Collected data
........
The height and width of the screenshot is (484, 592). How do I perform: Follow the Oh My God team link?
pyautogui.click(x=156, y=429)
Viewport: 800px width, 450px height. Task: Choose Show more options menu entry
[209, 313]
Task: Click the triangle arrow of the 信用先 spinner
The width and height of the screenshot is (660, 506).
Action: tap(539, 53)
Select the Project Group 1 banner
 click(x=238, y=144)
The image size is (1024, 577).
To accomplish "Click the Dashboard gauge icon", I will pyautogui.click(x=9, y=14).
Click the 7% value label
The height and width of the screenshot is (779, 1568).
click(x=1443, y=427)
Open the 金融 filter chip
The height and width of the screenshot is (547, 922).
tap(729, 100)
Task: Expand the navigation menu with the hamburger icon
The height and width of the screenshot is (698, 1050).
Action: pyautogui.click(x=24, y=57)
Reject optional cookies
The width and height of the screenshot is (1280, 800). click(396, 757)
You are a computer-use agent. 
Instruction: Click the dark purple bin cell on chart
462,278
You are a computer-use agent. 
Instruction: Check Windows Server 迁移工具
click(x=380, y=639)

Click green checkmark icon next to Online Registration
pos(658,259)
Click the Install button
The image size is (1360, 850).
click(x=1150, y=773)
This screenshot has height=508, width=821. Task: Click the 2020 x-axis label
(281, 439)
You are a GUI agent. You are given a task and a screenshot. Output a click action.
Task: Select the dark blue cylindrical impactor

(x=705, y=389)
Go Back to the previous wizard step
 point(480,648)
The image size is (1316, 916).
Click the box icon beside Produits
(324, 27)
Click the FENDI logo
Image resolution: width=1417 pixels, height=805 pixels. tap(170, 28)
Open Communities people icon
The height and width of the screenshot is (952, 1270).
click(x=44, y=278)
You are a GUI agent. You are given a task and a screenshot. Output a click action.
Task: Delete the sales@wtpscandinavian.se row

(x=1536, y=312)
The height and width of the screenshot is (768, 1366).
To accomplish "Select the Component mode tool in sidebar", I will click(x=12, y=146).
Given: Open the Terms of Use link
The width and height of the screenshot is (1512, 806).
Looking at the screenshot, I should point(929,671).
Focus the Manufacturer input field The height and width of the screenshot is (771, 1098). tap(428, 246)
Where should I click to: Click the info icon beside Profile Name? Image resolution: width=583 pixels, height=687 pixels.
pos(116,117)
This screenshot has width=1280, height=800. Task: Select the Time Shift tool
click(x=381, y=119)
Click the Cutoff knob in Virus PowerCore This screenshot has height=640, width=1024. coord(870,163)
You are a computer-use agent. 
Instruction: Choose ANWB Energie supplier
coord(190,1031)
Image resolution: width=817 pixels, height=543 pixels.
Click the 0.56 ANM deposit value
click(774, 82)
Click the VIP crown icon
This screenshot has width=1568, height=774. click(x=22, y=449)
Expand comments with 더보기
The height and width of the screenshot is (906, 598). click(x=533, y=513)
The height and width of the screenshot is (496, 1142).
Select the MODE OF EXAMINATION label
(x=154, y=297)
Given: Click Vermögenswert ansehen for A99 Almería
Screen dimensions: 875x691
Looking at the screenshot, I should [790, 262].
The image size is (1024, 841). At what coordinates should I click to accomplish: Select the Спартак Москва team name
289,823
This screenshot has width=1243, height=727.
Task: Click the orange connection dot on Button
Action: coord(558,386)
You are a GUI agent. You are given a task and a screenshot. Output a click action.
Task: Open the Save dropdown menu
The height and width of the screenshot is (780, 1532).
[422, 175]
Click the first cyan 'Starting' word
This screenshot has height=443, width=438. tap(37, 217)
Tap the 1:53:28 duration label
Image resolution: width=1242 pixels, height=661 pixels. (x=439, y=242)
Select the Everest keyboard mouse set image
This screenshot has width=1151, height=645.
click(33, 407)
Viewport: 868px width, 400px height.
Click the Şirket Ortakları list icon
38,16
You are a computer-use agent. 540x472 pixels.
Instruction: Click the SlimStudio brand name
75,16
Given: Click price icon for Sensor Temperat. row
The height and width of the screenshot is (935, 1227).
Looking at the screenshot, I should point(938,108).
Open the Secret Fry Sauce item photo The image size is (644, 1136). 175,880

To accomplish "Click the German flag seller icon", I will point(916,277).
........
■ EXERCISE PROMPT ■
Each line from the one containing "Viewport: 868px width, 400px height." to the end of the records should be echoed exactly, and no other line.

■ RESULT OF THIS TASK ■
Viewport: 868px width, 400px height.
Click the Şirket Ortakları list icon
38,16
You are a computer-use agent. 540x472 pixels.
Instruction: Click the SlimStudio brand name
75,16
Given: Click price icon for Sensor Temperat. row
The height and width of the screenshot is (935, 1227).
Looking at the screenshot, I should point(938,108).
Open the Secret Fry Sauce item photo The image size is (644, 1136). 175,880

To accomplish "Click the German flag seller icon", I will point(916,277).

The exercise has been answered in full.